(Beginning of The data)

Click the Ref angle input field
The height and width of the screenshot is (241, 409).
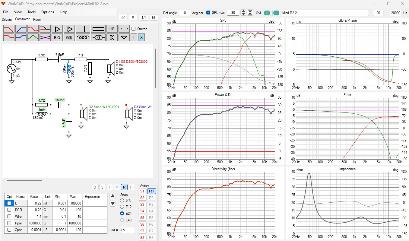pos(185,13)
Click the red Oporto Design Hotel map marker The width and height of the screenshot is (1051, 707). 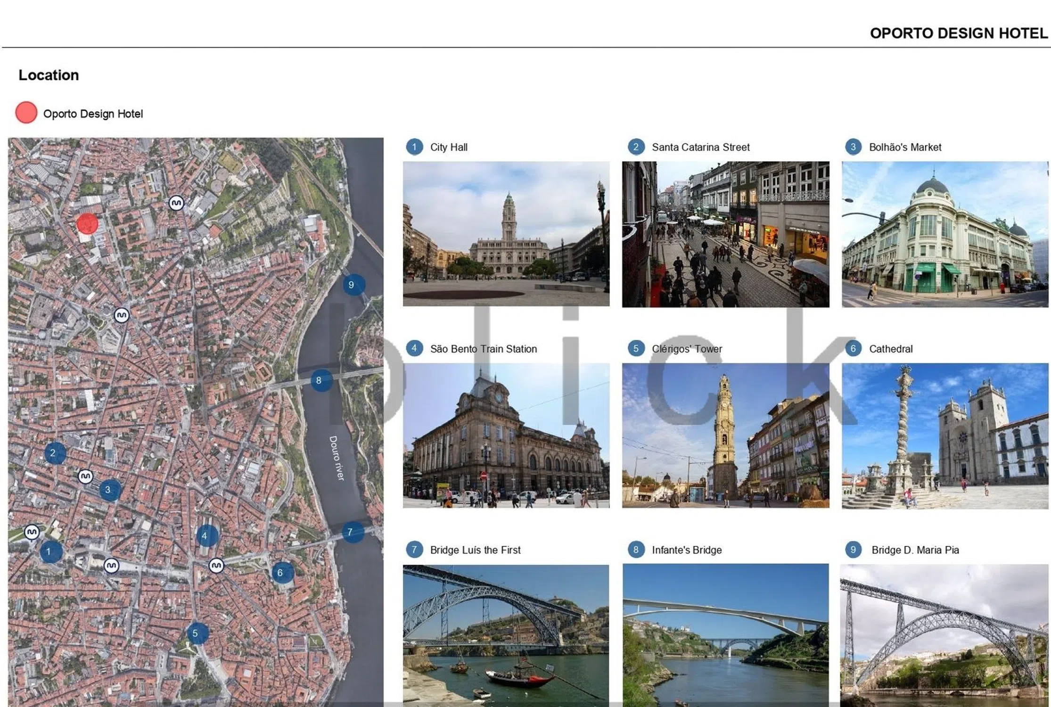[x=87, y=223]
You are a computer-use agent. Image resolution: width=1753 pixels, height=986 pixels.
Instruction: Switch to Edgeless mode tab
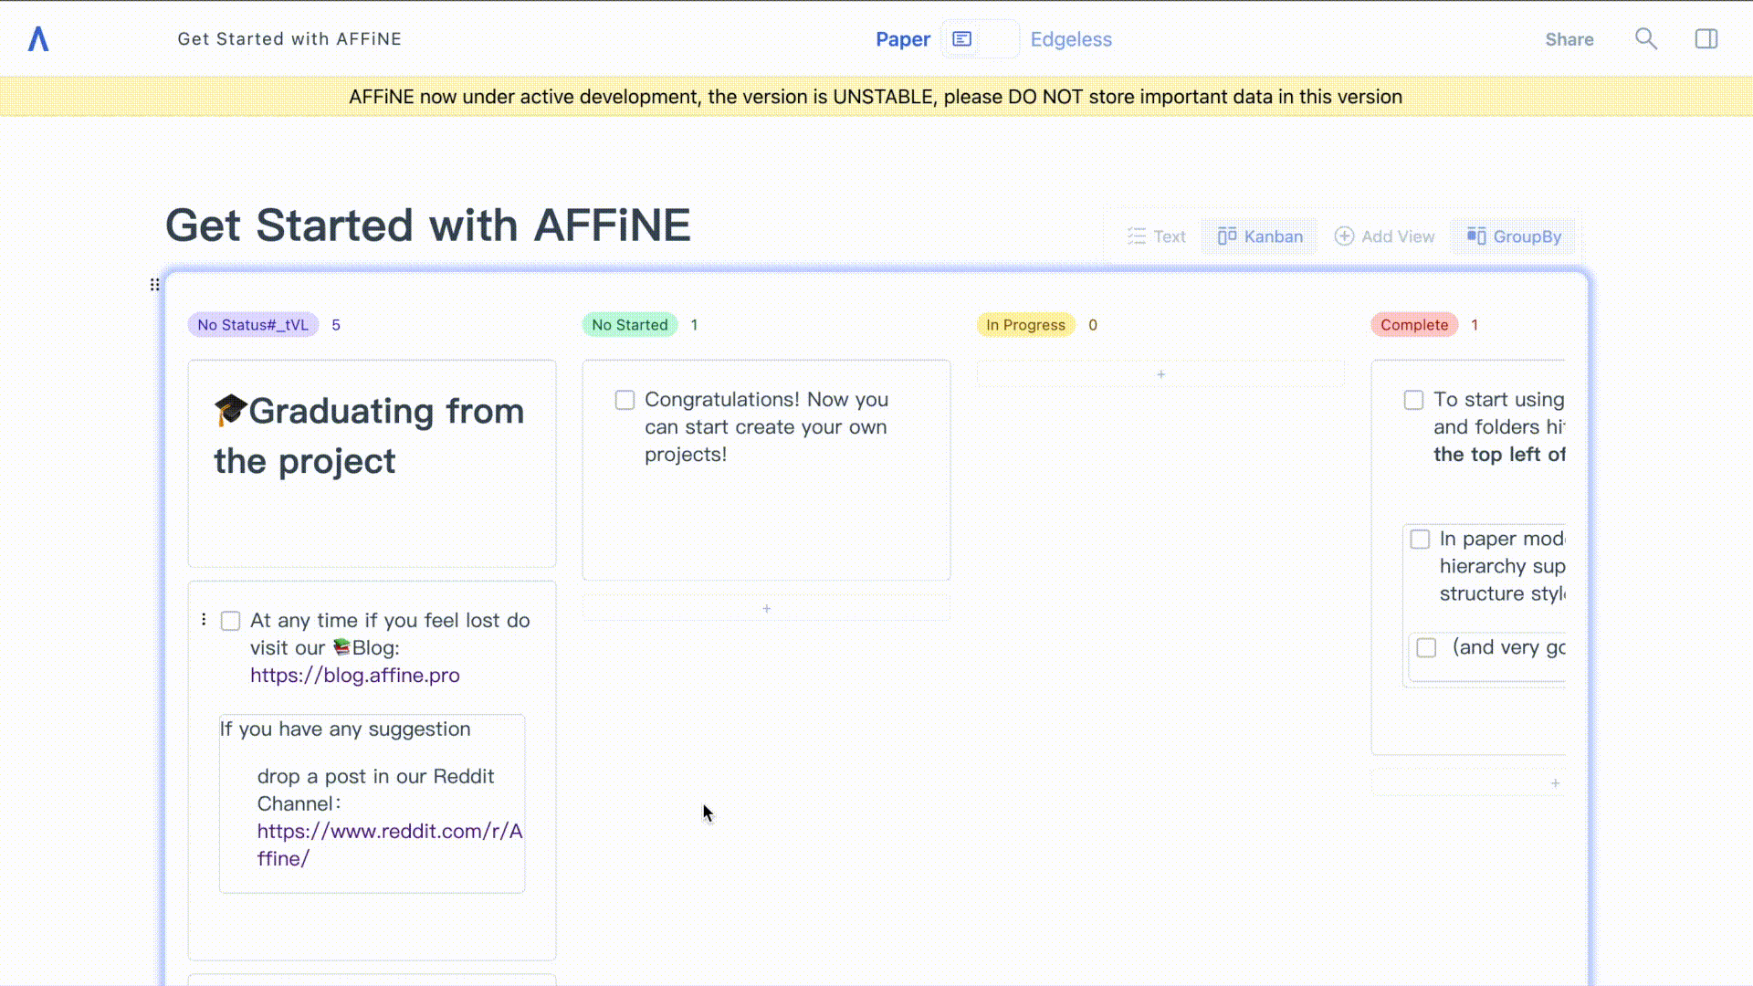tap(1070, 38)
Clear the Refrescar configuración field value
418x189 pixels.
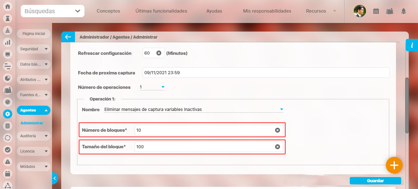(159, 53)
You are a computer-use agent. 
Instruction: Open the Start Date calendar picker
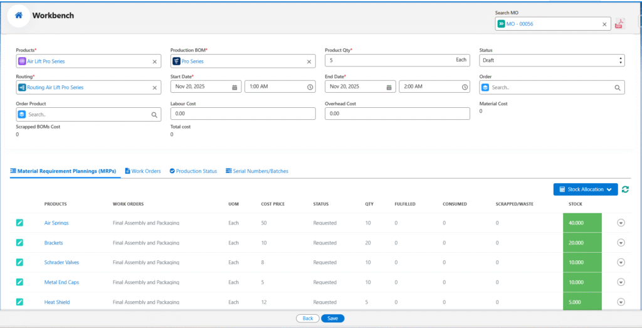pyautogui.click(x=234, y=87)
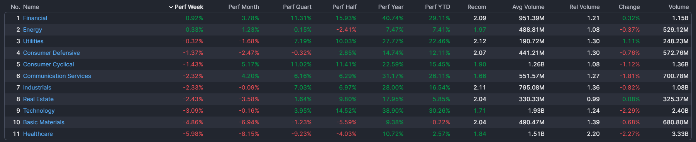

(End of The data)

Your task: Scan the records for the word "computer" and copy every line where it is found.

Result of this task:
You are a computer-use agent. Image resolution: width=1753 pixels, height=986 pixels.
You are a computer-use agent. 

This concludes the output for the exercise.